* _EXERCISE PASSAGE_

◆ ◆ ◆

Phase 1: Bench to Bedside
The HCLS Knowledge Base (query interface) connects cell micro-anatomy and function, neuroanatomy and neuro-imaging data to publications and their associated MeSH terms. This community-supported KB supports phase 1 translational research by providing scientists with structured data reflecting current understanding of gene products. The related note, Experiences with the Conversion of SenseLab Databases to RDF/OWL, demonstrates how the HCLS KB can be extended with public or proprietary data by other institutions. Because the scale and distribution of the knowledge required for translational research exceeds makes data warehousing impractical, A journey to Semantic Web query federation in the life sciences (demo) and Provenance of Microarray Experiments for a Better Understanding of Experiment Results (Demo) show how to use SPARQL to federate queries across remote 7TM (7 Translational Membrane) and microarray databases respectively. This use case and the related SWObjects code base lead to the incorporation of SPARQL 1.1 Federation Extensions into the SPARQL 1.1 standard.

◆ ◆ ◆

* _DATA SHOWN_

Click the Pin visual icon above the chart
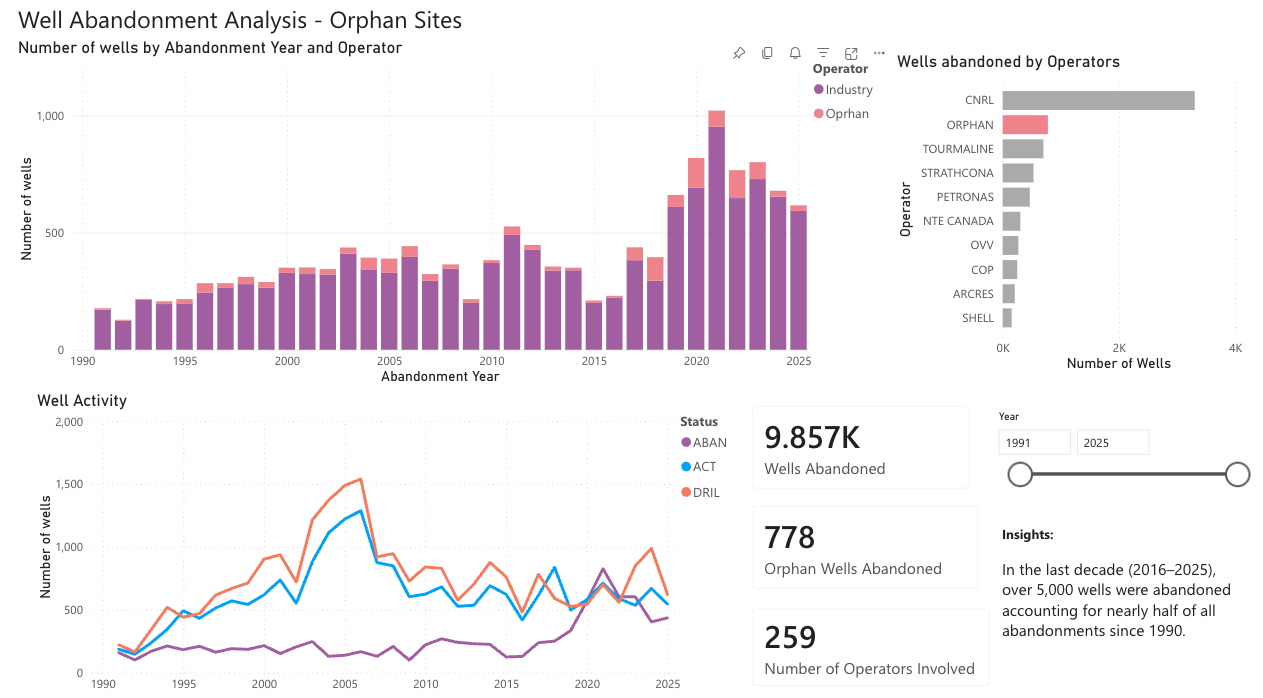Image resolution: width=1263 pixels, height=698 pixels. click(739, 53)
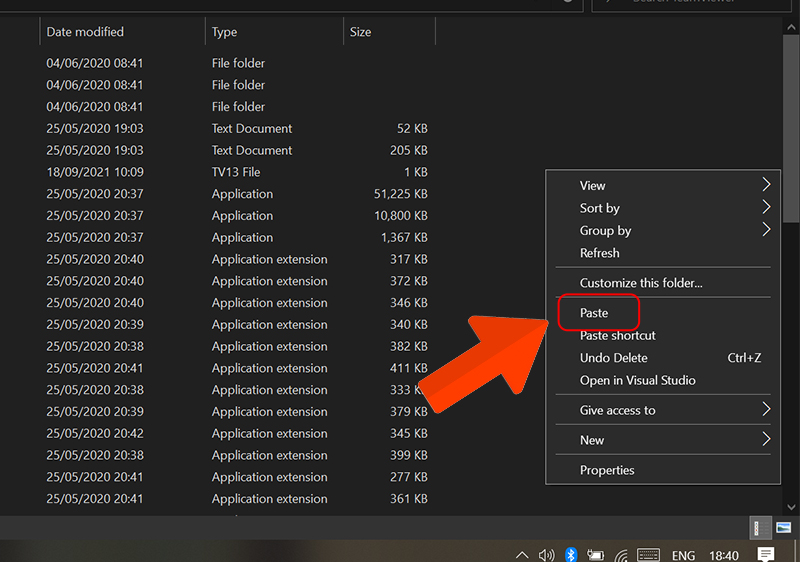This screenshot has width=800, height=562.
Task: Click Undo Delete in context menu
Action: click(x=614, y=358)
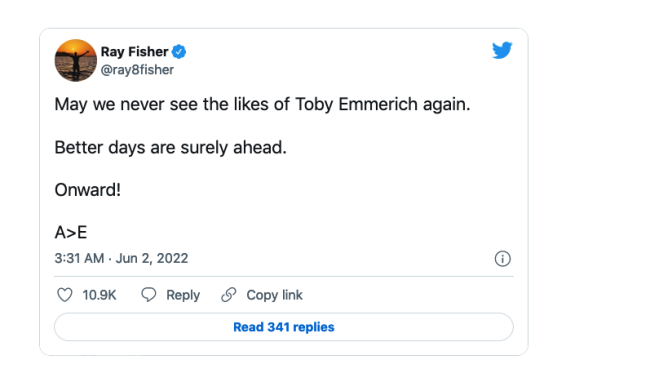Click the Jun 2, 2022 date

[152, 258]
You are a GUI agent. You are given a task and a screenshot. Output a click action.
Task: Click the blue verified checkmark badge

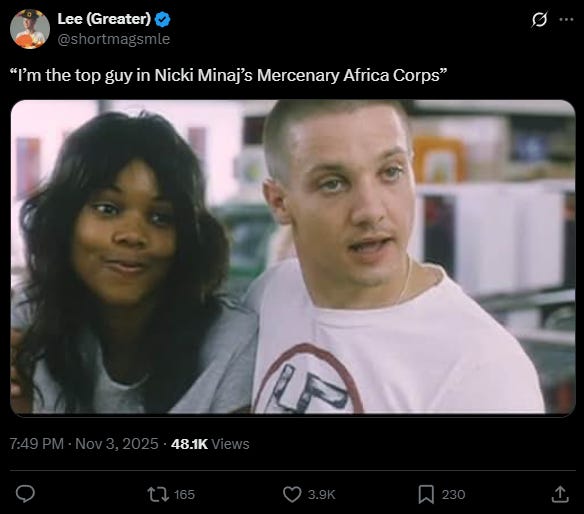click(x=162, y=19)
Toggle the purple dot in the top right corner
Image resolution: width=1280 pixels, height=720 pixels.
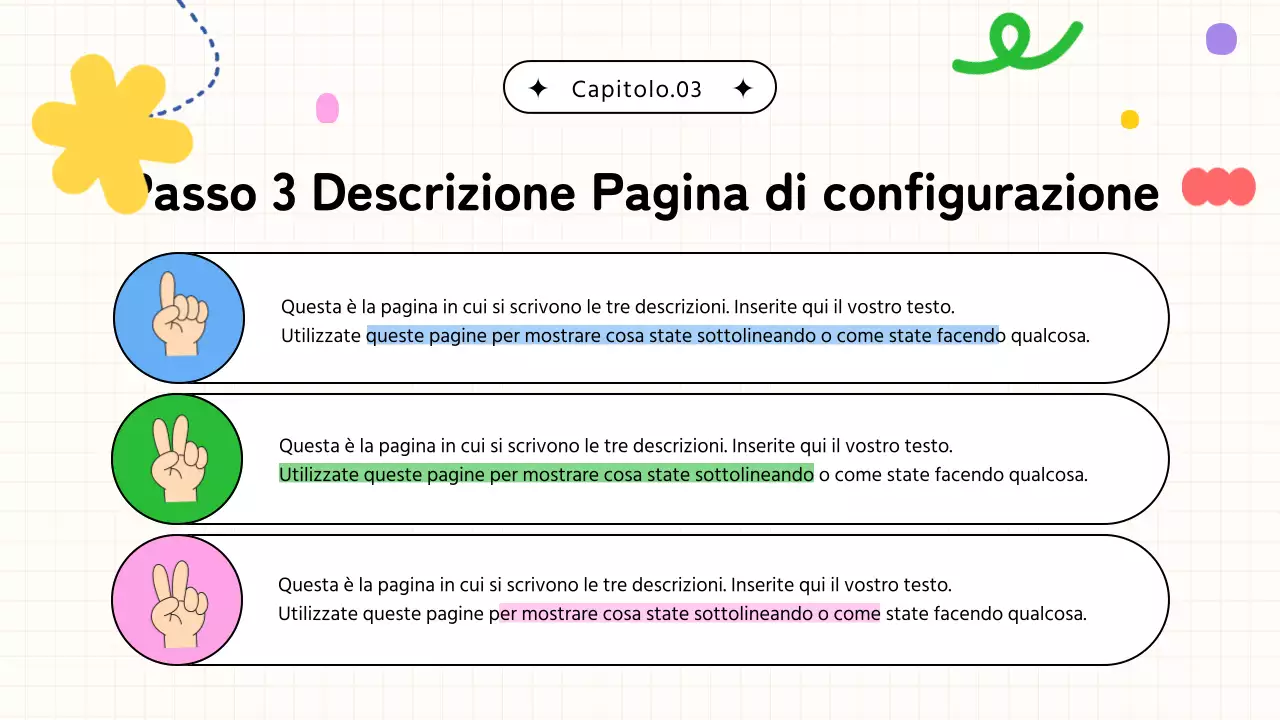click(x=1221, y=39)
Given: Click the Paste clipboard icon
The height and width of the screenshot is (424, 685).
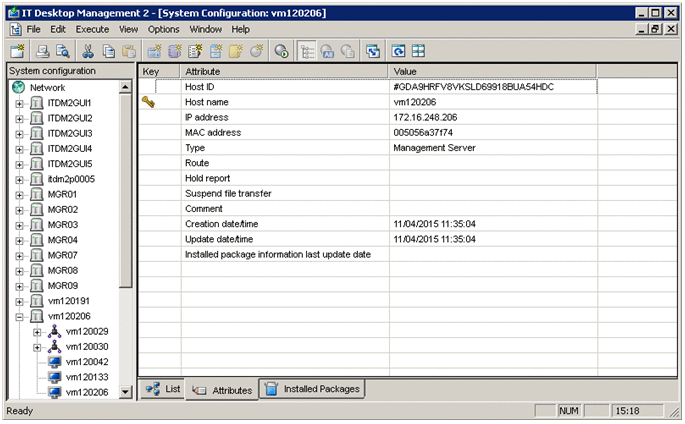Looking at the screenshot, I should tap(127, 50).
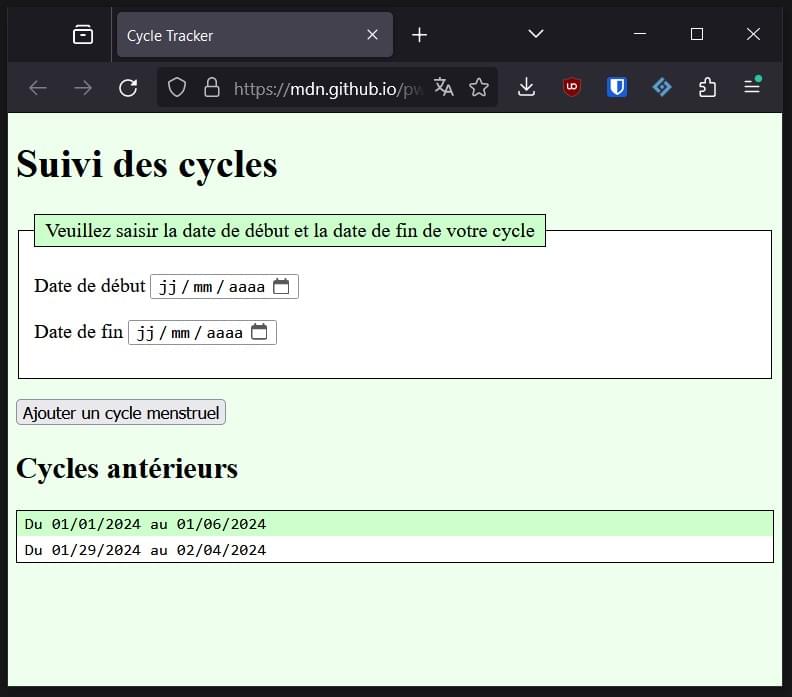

◆ ◆ ◆

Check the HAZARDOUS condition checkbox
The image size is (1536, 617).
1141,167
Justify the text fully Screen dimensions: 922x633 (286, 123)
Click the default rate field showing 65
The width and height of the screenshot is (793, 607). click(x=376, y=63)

◆ ◆ ◆

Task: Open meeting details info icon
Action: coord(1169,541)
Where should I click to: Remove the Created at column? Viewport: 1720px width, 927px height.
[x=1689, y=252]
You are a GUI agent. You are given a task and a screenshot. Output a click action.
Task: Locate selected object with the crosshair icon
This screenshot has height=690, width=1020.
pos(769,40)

◆ ◆ ◆

* _LIST OF TASKS_
1. In the HCLS Knowledge Base passage, what did the use case and the related SWObjects code base lead to?
2. Write the next part of the HCLS Knowledge Base passage, starting after its final sentence.
The rows have no connection to the HCLS Knowledge Base passage.

* _SET OF ANSWERS_
1. They led to the incorporation of SPARQL 1.1 Federation Extensions into the SPARQL 1.1 standard.

2.
Changes in the state of the scientific art requires translational researchers to track evolving theories and interpretations of experimental results. Four notes:
- Semantic Web Applications in Neuromedicine (SWAN) Ontology - W3C Note 2009
- SIOC, SIOC Types and Health Care and Life Sciences - W3C Note 2009
- SWAN/SIOC: Alignment Between the SWAN and SIOC Ontologies - W3C Note 2009
- Ontology of Rhetorical Blocks (ORB) W3C Note 2011
provide structures for associating scientific assertions with meta-data such as media in which they are published. This helps phase 1 translational researchers efficiently locate and reason over data related to their research topic.
Phase 2: Clinical Observations
Health-intelligence requires access to patient data, either through conventional clinical data systems or through opt-in PCHRs like Indivo, Google Health, Microsoft Heath Vault, patientslikeme and 23 and Me. The Clinical Observations Interoperability Demonstration reasons over a de-identified hospital database and a human disease ontology to select cohorts based on user-specified inclusion and exclusion criteria. This demonstrator highlights the efficiency of Semantic Web query federation and integration with existing relational clinical systems.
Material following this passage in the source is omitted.